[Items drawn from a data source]
..............................

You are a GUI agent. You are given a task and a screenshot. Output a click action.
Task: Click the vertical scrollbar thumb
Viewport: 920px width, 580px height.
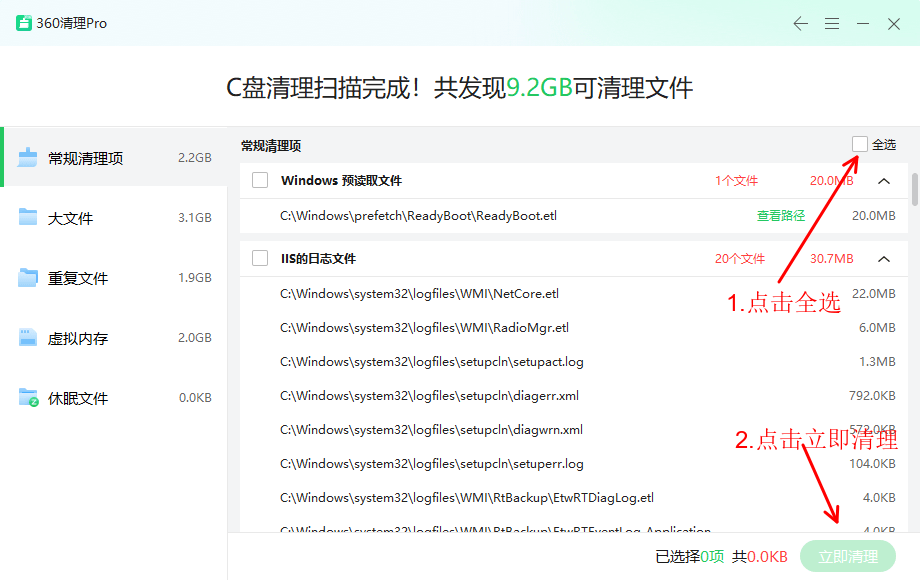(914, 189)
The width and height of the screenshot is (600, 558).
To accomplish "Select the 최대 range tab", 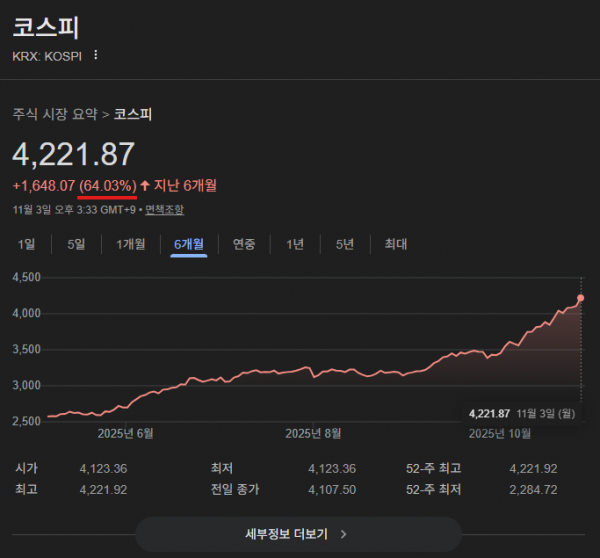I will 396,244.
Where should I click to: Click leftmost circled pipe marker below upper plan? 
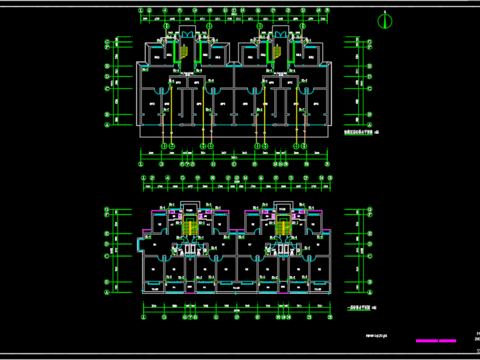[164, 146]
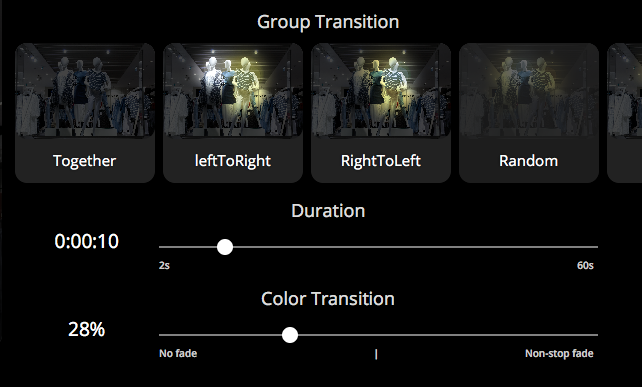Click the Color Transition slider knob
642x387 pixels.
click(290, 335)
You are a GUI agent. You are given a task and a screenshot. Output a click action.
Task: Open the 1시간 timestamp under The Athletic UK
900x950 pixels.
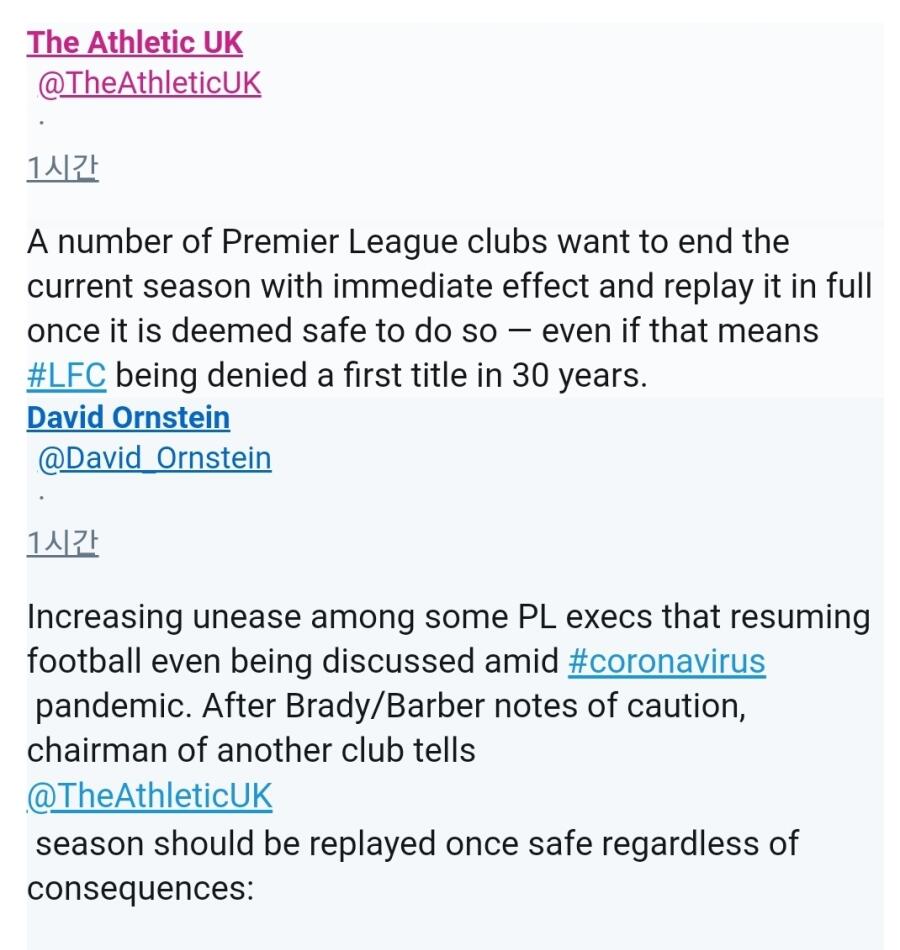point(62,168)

..............................

* TASK GOAL
Reproduce the records verbatim from the line containing "Where should I" through the end of the records, including both of those lines, and omit the pictures from your answer.

* THE RESPONSE
Where should I click to: Click leftmost circled pipe marker below upper plan? 
[164, 146]
Click the Color Transition slider knob
642x387 pixels.
click(290, 335)
You are a GUI agent. You are given a task and a screenshot. Output a click action.
Task: Open the 1시간 timestamp under The Athletic UK
900x950 pixels.
point(62,168)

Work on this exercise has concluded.